*Direction*
Continue the interview with Eduardo Galeano on Argentina and the IMF below, picking up right after its final sentence.

An Interview with Uruguayan Writer Eduardo Galeano

Montevideo, Uruguay, 22nd of January, 2002

"The lesson for the world is, not to buy the IMF discourse, which leads to extermination." -- Galeano.

Interviewer: Argentina did everything the IMF ordered, and it's a broken country -- what's the lesson to learn for Mexico?

Eduardo Galeano: It's not only a lesson for Mexico but for the whole world, but in general I'd say that people just shouldn't believe the story: one has to be a bit more careful; the discourse of power doesn't reveal, but conceals or disguises the truth. The lesson from Argentina is not to follow this (neoliberal) discourse that leads to extermination! And not only has it lead to the destruction of national economies, but it also has horrifying consequences beyond economics. This neo-liberal IMF discourse doesn't only reflect in massive poverty but also produces an offensive concentration of wealth among the few. It is like a slap on the face, a daily insult -- this ostentatious power of the few in the midst of the helplessness of the many.

*Extracted entries*
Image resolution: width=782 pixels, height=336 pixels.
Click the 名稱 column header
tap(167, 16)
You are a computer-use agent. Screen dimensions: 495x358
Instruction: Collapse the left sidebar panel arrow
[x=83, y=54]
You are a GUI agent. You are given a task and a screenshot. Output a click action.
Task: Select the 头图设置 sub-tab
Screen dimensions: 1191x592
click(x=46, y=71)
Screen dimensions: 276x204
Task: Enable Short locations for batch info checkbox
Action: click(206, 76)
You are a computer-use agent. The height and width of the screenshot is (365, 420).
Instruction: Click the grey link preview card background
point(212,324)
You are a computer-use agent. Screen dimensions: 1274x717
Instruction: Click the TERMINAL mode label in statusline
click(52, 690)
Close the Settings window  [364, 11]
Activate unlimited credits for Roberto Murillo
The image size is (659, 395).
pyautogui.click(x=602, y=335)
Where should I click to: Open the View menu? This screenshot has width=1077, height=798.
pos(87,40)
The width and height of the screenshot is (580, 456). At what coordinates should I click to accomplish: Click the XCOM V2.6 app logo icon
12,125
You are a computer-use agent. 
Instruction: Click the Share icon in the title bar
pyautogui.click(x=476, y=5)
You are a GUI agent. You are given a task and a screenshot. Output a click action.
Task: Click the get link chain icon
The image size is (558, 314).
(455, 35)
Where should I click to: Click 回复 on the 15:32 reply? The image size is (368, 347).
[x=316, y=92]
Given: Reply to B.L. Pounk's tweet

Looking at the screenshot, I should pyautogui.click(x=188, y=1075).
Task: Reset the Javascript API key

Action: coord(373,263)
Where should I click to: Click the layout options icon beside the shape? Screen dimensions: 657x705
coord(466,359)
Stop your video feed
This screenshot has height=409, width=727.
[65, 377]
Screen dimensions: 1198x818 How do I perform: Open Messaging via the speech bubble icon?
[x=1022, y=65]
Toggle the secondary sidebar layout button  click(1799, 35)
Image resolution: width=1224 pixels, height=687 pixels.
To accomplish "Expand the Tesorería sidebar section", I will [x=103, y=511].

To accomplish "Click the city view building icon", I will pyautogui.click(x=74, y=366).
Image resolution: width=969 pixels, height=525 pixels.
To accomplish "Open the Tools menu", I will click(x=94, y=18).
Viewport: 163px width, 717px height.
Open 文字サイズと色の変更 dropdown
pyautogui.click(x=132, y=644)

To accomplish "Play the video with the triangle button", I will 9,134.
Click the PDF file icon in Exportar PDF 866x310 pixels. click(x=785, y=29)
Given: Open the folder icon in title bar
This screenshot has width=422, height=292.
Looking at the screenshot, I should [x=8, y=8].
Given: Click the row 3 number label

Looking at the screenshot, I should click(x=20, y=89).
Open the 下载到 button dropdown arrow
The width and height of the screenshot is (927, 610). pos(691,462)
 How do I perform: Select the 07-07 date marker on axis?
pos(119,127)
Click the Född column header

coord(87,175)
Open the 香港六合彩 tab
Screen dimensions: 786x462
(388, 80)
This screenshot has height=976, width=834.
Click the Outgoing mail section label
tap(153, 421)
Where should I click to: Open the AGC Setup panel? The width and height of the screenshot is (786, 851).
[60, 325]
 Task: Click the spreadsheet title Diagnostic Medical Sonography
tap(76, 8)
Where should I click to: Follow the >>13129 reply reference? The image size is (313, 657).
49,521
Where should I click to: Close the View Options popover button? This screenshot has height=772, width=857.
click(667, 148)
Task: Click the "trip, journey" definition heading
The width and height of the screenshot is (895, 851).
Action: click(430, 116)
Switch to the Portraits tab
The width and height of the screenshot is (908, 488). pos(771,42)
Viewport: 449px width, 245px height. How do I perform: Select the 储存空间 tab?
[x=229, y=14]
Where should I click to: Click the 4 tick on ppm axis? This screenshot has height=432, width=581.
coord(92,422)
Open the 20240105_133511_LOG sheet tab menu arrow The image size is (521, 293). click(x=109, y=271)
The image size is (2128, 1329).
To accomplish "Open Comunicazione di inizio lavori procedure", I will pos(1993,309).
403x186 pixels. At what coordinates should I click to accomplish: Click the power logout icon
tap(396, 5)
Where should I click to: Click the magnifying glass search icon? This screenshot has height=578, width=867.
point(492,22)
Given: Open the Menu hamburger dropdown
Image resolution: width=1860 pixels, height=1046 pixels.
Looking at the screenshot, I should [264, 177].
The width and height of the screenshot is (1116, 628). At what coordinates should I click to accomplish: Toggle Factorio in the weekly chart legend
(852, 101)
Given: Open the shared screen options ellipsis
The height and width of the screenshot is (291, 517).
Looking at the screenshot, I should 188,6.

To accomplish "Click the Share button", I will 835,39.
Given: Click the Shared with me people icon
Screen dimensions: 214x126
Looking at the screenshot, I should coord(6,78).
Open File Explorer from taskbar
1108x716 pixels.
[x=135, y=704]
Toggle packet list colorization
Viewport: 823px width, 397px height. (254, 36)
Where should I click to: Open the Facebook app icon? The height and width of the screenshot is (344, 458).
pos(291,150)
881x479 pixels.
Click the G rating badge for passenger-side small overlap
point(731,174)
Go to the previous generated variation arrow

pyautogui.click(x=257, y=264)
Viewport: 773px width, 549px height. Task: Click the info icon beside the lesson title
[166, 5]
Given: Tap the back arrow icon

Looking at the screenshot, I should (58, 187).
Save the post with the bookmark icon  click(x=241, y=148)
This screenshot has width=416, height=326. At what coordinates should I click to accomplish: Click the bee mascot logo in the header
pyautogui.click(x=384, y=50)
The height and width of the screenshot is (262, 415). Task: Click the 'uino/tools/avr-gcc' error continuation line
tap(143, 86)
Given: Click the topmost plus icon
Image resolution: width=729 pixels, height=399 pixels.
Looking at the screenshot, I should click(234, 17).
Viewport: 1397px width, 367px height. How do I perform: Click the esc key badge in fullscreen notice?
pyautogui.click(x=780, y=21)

*Task answer*
Interviewer: What are the non-economic consequences?

Galeano: First, the discreding of the idea of "democracy". Now "democracy" is identified with corruption, with inefficiency, with injustice. This is the worst thing that could happen to the notion of "democracy". Remember that democracy means "power of the people", and this word has been humiliated to the most extreme extent, and it has turned into the antonym of justice. This is felt by many, so many people, especially the young people. Democracy is a cave of thieves that has no use at all and doesn't do anything but hurt the poor.
This is the vision of democracy for an enormous number of people, at least in the Latin-American countries. And this is the worst cultural consequence, because there exists a democratic culture that allows the exercise of democracy to be something more than just a shadow puppets' theatre on the wall.

Interviewer: The corruption of democracy becomes a breeding ground for fascism....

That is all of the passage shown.